台湾の暗黒の時代を知っている我々だからこそ、今ある台湾社会を護りたいと強く願うのです。そして、それができるのは少なくとも中国の代弁者である国民党ではありません。2年後の総統選挙に向けて、習近平は高雄市長や新北市長など、国民党候補が当選した地域に対して直接的および間接的に接触してくることでしょう。そして、民進党政権を揺るがせるような地盤づくりに励むことでしょう。

民進党は200万票を失う結果となりましたが、今回の選挙には過去にない特色がありました。2大政党以外のミニ政党が多く進出してきたのです。有権者の意識にも変化があったように思います。

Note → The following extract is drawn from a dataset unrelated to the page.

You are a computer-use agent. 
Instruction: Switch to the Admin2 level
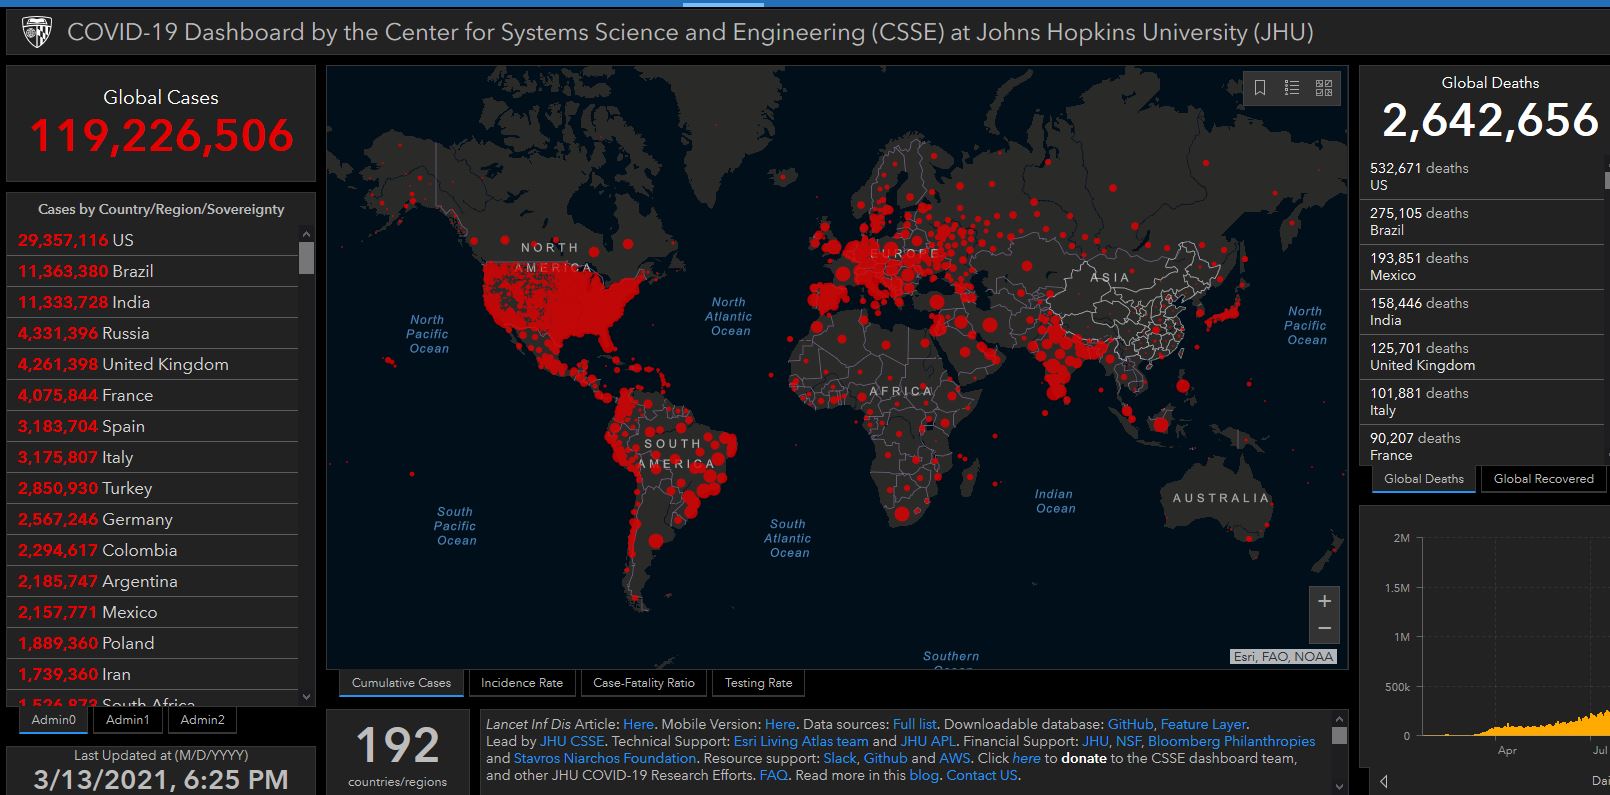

これまでの政治意識としては、国民党と民進党の2大政党の対立がありましたが、ミニ政党が多かったことで政党への支持傾向は弱くなり、個人を支持する傾向がありました。

さらに、「買票」(選挙買収)ができなくなり、「生活関心」に大きなウエートを置くことになり、「改革」には拒否反応を示す傾向が強くなりました。古いタイプの政治家も人気が落ち、高雄市長に当選した韓國瑜に代表されるような新しい世代の政治家が台頭してきました。これらが今回の地方選挙の特色でした。再度言いますが、今回の選挙に関しては、民進党大敗で国民党大勝という政党勝敗的な見方は間違いです。